Stell dir vor, du könntest besondere Momente für alle Ewigkeit festhalten. Diesen etwas verrückten Gedanken hat das Hamburger Start-Up foreverontheblockchain (im Folgenden forever genannt) nun Wirklichkeit werden lassen. Über ein einfach zu bedienendes Webinterface bietet das Software-as-Service-Start-Up seinen Kundinnen und Kunden die Möglichkeit, ganz besondere Momente in Bild-und Textform für alle Ewigkeit in der Blockchain abzuspeichern.
Neben der Speicherung in einer der sichersten Datenbanken der Welt erhalten die Kundinnen und Kunden ein umfangreiches Social Media Paket sowie ein Zertifikat mit QR-Code, mittels dessen sie ihren Eintrag direkt “on chain” wiederfinden und darstellen können.
Das Unternehmen forever bietet seinen Kunden zwei Produktvarianten an: Der Nutzer kann einen Eintrag in die Ethereum-Blockchain oder eine Nachricht in die Bitcoin-Blockchain schreiben lassen.
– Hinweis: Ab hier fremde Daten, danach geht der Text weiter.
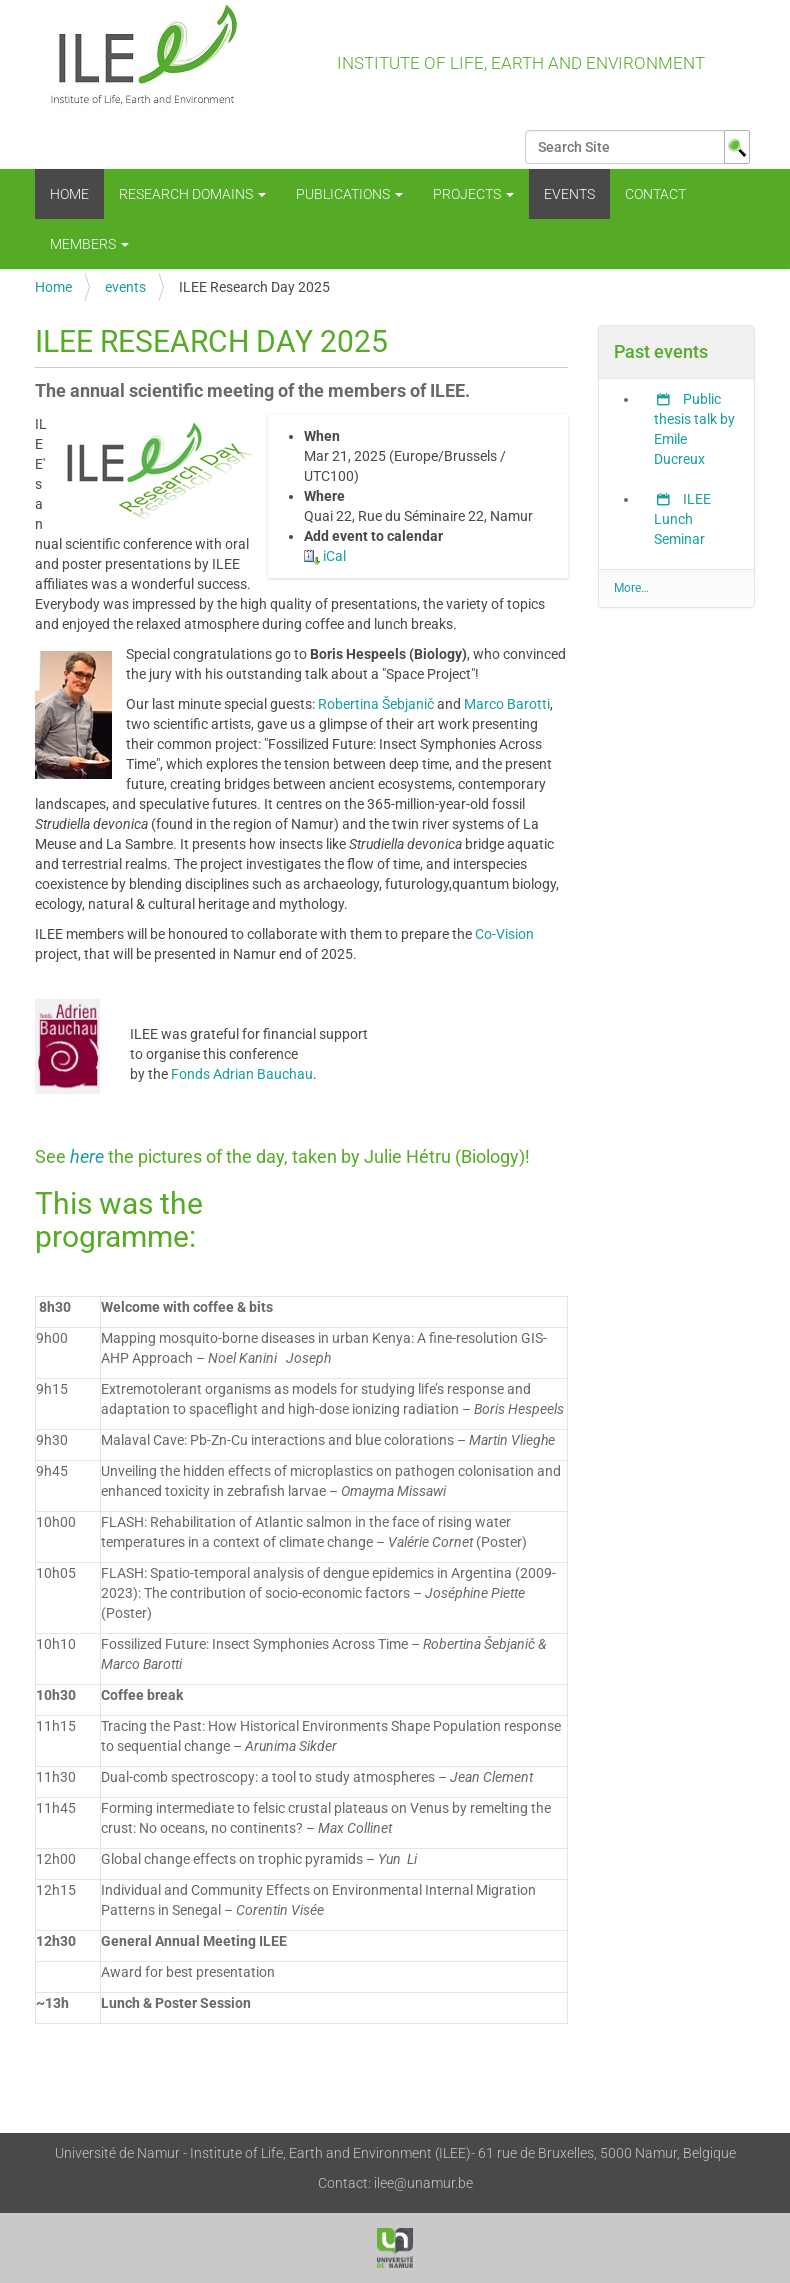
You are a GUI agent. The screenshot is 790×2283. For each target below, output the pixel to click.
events (569, 194)
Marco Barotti (507, 704)
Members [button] (89, 244)
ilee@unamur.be (423, 2183)
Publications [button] (349, 194)
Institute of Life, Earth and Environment (370, 65)
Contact (655, 194)
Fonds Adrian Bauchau (242, 1074)
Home (69, 194)
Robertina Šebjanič (376, 704)
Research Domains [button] (192, 194)
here (89, 1156)
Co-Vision (504, 934)
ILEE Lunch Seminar (682, 519)
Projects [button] (473, 194)
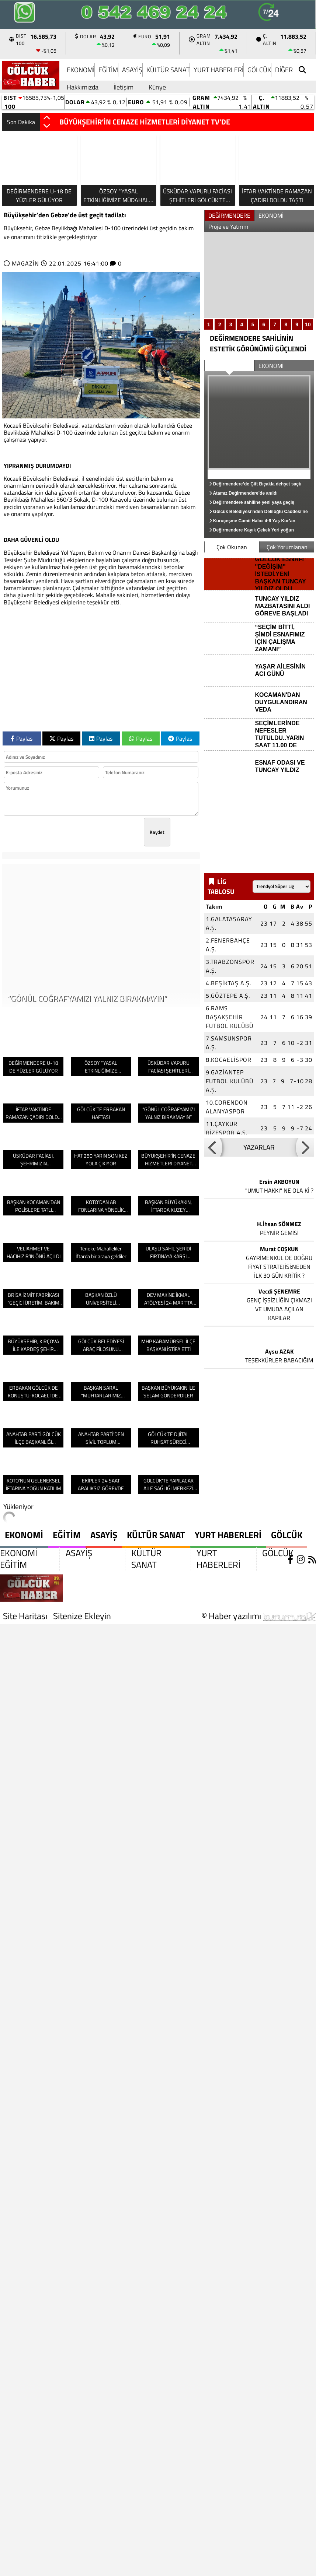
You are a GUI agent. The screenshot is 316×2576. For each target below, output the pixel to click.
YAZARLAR (259, 1147)
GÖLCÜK (259, 70)
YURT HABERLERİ (218, 70)
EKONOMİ (80, 70)
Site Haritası (25, 1615)
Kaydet (157, 832)
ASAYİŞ (132, 70)
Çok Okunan (231, 547)
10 (308, 324)
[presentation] (88, 832)
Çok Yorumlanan (287, 547)
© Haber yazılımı (258, 1615)
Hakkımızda (82, 87)
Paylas (21, 738)
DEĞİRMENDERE (229, 215)
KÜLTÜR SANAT (168, 70)
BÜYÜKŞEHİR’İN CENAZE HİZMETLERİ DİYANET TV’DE (144, 121)
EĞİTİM (108, 70)
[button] (47, 118)
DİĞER (284, 70)
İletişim (123, 87)
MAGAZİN (25, 263)
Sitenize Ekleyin (82, 1615)
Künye (157, 87)
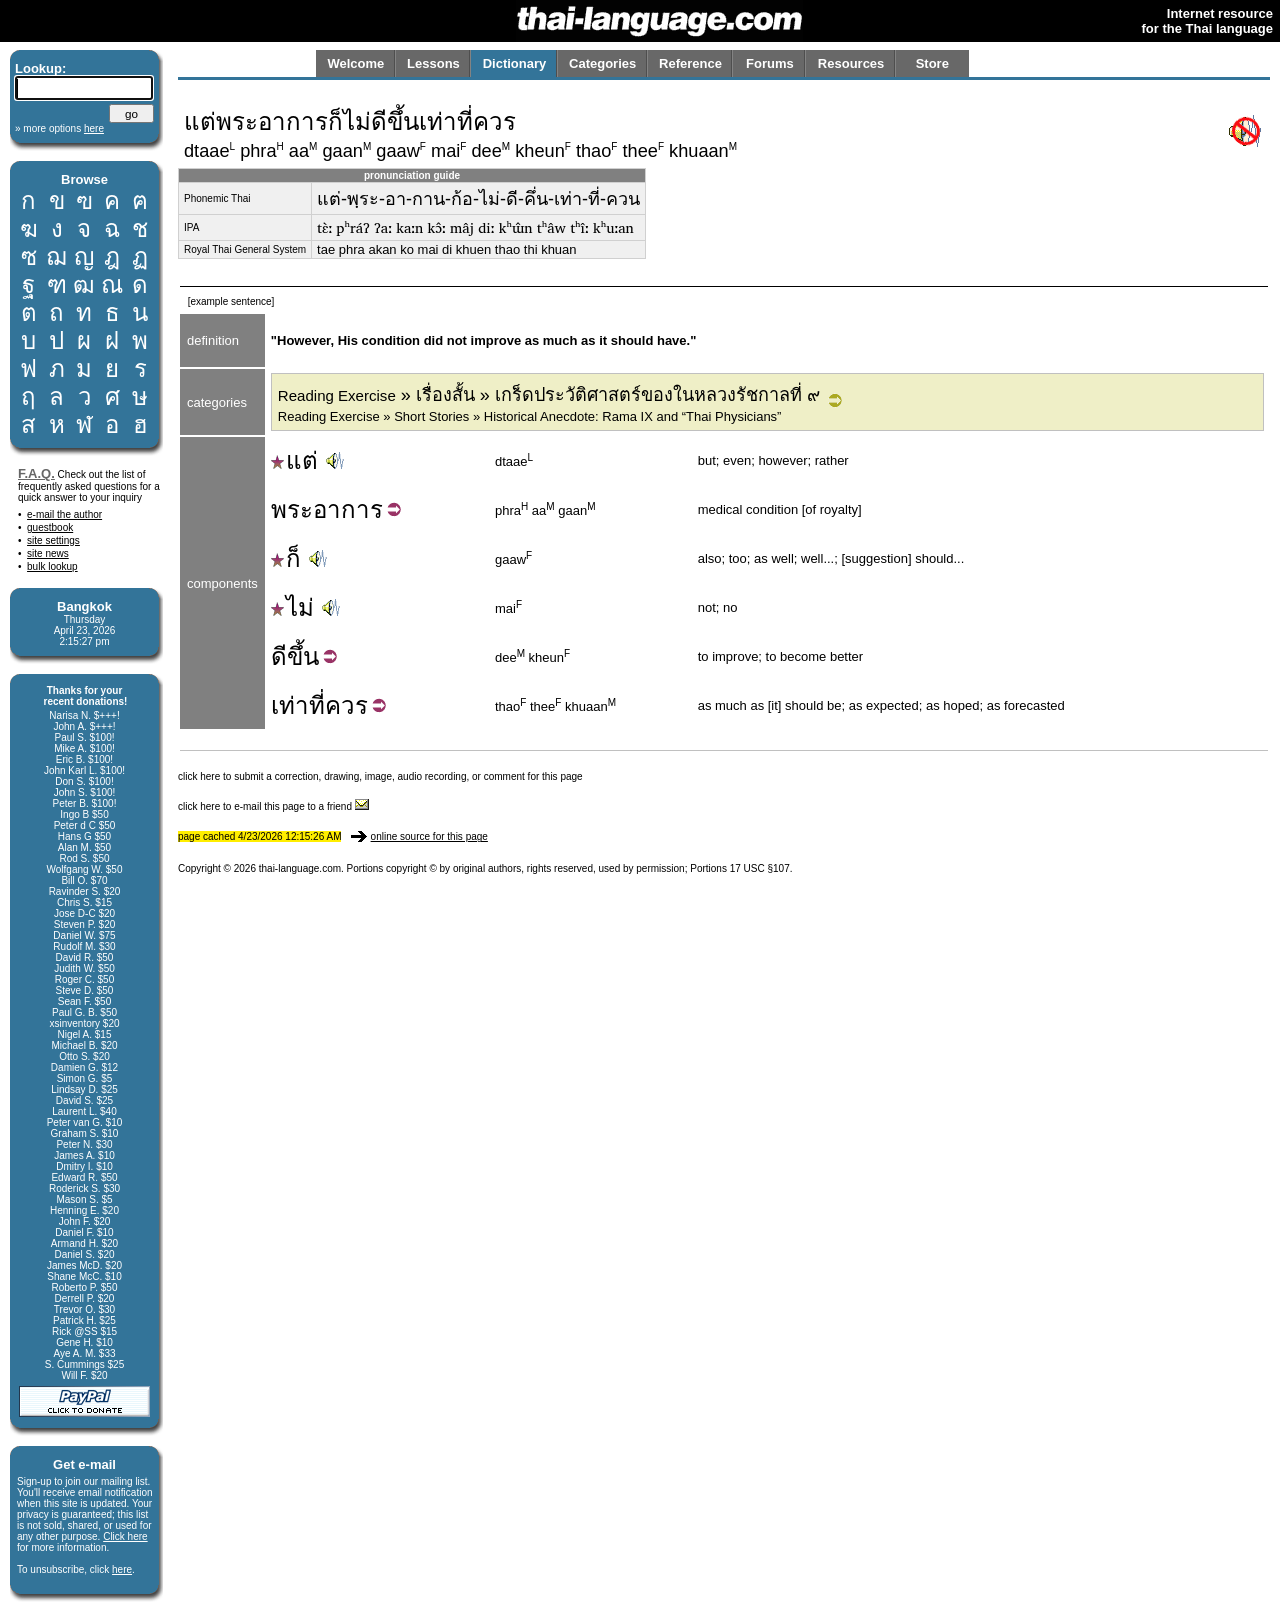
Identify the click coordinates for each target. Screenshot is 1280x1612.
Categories (602, 63)
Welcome (355, 63)
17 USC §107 (760, 868)
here (122, 1569)
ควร (346, 705)
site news (48, 553)
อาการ (348, 509)
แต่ (294, 460)
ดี (279, 656)
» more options (59, 128)
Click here (125, 1536)
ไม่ (292, 607)
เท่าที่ (298, 705)
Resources (851, 63)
Beide Varianten werden in physischer und digitaler Form angeboten, dadurch entstehen auch unterschiedliche Produktpreise. Die Themenfelder der unsterblichen Nachrichten umfassen die Bereiche Hochzeit, Geburt, Geburtstag und Freundschaft. In der nachfolgenden Abbildung ist ein Beispiel zu einem Liebes-Eintrag in der Blockchain inklusive Bild, Text und individuellem Hashwert zum Abruf dargestellt.
Die Hauptzielgruppe orientiert sich an den genannten Themenfeldern, jedoch ist bislang noch unklar, wer die potenziellen Kunden sind, da das Unternehmen den überwiegenden Anteil der Projektzeit noch nicht am Markt präsent war. Der Live-Gang erfolgte Mitte Januar 2021, pünktlich zum Jahresbeginn.
Was war die Projektaufgabe?
Aufgabe des Projektteams war es, das Start-Up bei der Konzeption und Umsetzung einer Online-Marketing-Strategie (B2C- und B2B-Zielgruppen) für den Valentinstag proaktiv zu unterstützen. In einem ersten Schritt wurden dafür Wettbewerbs-und Zielgruppenanalysen durchgeführt sowie Projektziele und zugehörige KPIs definiert.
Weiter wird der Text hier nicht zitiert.